▸ **The problem**
Filter these entries so that only lines with the word "arrow" remain.
╭─ Excerpted records
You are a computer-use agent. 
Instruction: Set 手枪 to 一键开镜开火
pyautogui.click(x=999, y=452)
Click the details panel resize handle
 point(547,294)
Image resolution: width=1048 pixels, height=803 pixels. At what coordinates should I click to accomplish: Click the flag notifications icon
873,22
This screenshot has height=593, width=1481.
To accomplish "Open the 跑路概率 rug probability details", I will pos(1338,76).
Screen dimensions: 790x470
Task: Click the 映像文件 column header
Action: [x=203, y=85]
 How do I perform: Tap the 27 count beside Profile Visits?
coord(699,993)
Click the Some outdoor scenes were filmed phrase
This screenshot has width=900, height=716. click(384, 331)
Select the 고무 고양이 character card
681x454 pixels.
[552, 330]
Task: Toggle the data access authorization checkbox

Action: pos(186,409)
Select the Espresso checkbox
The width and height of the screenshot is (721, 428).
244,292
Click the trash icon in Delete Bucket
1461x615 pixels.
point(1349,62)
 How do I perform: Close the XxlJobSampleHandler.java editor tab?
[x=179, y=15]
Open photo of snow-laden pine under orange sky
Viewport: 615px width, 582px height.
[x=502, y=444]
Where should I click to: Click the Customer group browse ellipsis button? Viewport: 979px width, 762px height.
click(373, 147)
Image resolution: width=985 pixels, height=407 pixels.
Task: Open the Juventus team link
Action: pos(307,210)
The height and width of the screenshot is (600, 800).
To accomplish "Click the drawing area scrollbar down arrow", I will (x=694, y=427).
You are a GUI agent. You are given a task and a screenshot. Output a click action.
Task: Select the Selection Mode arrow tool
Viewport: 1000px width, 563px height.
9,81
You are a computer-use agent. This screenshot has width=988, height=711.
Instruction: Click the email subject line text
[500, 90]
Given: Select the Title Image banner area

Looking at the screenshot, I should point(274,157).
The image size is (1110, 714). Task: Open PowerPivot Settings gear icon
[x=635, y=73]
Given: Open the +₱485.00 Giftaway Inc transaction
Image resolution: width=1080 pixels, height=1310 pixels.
╰─
▸ **Response area**
To accomplish "Click the drawing area scrollbar down arrow", I will (x=694, y=427).
Task: Select the Selection Mode arrow tool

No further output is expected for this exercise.